Heinold: VW-Milliarde muss allen Ländern zugute kommen

Wenn es nach Monika Heinold gehen, sollen alle Länder etwa von der dicken Strafe abbekommen (Symbolbild).
Wenn es nach Monika Heinold gehen, sollen alle Länder etwa von der dicken Strafe abbekommen (Symbolbild).
Foto: dpa

Lübeck. Die in der Dieselaffäre gegen den VW-Konzern verhängte Milliardenbuße sollte nach Ansicht von Schleswig-Holsteins Finanzministerin Monika Heinold (Grüne) nicht nur Niedersachsen, sondern allen Ländern zugute kommen. "Der Anstand würde es gebieten, das Geld bundesweit allen Betroffenen zur Verfügung zu stellen", sagte sie den "Lübecker Nachrichten".

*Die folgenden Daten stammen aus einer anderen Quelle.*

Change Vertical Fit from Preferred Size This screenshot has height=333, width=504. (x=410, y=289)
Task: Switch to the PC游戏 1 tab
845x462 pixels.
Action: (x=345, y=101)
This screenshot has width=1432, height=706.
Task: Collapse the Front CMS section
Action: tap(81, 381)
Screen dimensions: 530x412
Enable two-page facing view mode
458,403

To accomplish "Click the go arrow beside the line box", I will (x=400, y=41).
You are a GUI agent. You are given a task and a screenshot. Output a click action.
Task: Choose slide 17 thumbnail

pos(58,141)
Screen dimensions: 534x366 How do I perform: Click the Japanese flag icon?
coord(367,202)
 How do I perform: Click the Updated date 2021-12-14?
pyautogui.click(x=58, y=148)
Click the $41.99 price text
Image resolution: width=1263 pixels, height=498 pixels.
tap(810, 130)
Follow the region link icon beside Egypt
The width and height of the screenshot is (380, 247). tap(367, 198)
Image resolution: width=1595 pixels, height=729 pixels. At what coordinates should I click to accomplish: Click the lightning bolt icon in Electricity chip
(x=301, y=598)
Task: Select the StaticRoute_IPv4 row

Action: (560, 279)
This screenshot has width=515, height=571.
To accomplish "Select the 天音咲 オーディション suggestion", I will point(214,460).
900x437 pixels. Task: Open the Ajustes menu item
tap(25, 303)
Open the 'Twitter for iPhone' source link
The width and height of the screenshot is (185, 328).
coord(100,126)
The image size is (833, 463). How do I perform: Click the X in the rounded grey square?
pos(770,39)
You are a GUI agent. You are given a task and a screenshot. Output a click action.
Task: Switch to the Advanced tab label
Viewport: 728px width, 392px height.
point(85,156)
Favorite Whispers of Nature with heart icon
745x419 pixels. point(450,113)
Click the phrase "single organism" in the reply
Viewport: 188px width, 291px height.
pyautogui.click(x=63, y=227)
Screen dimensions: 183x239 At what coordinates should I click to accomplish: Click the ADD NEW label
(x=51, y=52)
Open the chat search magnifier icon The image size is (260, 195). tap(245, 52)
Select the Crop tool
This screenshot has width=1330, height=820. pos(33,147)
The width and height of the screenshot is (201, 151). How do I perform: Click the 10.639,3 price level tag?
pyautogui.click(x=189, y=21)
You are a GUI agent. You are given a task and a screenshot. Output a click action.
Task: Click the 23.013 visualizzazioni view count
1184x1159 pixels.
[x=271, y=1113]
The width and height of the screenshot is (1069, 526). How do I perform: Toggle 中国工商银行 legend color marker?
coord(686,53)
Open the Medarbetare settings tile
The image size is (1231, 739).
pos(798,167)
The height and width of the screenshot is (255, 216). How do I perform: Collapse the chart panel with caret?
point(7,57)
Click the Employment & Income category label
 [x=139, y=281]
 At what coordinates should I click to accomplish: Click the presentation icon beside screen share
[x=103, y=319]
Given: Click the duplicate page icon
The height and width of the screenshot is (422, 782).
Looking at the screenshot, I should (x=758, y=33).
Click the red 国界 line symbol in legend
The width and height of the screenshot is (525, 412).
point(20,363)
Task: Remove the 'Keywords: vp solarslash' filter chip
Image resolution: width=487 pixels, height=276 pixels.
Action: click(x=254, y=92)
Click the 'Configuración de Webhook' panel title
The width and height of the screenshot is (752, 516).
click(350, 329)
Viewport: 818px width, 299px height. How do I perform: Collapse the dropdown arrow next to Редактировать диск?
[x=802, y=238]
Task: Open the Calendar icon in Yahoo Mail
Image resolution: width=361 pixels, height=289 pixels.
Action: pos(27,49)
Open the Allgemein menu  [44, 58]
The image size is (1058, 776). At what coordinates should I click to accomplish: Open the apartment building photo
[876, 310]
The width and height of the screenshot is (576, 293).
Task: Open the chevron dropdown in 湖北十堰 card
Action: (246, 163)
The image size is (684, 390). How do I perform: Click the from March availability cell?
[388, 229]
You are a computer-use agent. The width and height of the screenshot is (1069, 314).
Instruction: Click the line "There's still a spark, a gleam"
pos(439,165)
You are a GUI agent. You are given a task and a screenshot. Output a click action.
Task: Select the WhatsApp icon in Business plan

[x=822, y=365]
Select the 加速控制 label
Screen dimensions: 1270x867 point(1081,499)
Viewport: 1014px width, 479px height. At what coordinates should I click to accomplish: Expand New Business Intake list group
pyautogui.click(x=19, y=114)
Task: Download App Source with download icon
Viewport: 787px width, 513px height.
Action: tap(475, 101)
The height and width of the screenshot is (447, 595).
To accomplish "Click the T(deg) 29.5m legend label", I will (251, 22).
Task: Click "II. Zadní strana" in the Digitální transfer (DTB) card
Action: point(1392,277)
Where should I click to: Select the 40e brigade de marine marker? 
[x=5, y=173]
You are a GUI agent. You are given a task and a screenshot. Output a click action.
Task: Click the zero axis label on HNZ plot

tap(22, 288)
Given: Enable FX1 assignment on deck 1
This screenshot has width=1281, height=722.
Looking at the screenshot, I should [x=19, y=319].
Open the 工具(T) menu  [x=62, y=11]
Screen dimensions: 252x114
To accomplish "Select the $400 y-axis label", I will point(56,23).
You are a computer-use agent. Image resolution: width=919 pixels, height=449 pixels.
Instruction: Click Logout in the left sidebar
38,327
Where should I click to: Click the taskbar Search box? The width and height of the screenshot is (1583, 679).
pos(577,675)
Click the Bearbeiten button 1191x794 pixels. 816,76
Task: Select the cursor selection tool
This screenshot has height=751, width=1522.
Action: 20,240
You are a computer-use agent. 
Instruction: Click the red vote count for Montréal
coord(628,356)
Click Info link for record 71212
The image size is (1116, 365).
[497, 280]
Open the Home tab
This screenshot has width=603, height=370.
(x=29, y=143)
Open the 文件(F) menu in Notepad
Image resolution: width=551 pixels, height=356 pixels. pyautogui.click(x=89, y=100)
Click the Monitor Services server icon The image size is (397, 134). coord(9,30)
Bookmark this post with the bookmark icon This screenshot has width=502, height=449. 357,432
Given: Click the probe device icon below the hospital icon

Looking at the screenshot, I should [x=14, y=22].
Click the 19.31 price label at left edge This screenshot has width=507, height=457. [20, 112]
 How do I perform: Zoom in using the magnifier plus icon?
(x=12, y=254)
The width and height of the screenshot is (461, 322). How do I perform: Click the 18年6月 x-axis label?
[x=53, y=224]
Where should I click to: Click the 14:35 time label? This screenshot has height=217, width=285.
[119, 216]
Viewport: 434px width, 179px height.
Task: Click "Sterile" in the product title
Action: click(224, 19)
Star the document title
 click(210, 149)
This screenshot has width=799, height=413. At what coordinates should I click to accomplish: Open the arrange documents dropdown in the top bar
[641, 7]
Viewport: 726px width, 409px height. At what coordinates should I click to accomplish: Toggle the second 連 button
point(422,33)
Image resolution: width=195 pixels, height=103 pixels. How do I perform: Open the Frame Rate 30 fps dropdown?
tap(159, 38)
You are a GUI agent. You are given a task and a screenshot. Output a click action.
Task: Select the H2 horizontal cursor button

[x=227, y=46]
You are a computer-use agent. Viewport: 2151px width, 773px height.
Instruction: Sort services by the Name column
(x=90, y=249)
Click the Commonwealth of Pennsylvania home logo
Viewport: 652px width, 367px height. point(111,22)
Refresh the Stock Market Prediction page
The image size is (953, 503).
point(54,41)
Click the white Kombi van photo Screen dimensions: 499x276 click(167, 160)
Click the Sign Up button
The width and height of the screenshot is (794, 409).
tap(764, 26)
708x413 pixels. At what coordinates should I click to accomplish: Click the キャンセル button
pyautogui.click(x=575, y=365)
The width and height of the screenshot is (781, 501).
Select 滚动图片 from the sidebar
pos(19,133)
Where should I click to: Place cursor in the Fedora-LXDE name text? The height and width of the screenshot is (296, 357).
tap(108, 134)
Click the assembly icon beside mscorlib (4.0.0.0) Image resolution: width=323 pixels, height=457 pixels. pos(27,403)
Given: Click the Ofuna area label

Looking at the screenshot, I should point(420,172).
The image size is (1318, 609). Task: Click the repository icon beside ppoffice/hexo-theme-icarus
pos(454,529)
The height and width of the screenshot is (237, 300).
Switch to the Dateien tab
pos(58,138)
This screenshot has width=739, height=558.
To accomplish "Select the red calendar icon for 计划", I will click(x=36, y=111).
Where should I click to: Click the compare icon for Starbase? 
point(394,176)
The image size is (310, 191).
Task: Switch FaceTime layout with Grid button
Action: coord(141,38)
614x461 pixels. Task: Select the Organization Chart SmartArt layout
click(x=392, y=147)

Andernfalls sei das Ganze ein Stück aus dem Tollhaus und stelle den Föderalismus auf den Kopf. "Niedersachsen weiß nicht wohin mit der Milliarde, während die Kommunen bundesweit mühsam das Geld für die Umsetzung von Luftreinhalteplänen zusammensuchen."

Absetzen? Gehe gar nicht!

Kein Verständnis habe Heinold dafür, wenn VW das Bußgeld steuerlich geltend machen könnte: "Sollte VW die Strafzahlung jetzt auch noch zu Lasten aller Bundesländer von der Steuer absetzen können, würde das dem Fass endgültig den Boden ausschlagen."

Buße schon bezahlt

Der Volkswagen-Konzern hat die von der Staatsanwaltschaft Braunschweig erst vergangene Woche verhängte eine Milliarde Euro Geldbuße bereits bezahlt. Niedersachsens Ministerpräsident Stephan Weil (SPD) sagte am Mittwoch im Landtag in Hannover, das Geld sei am Montag bei der niedersächsischen Landeskasse eingegangen.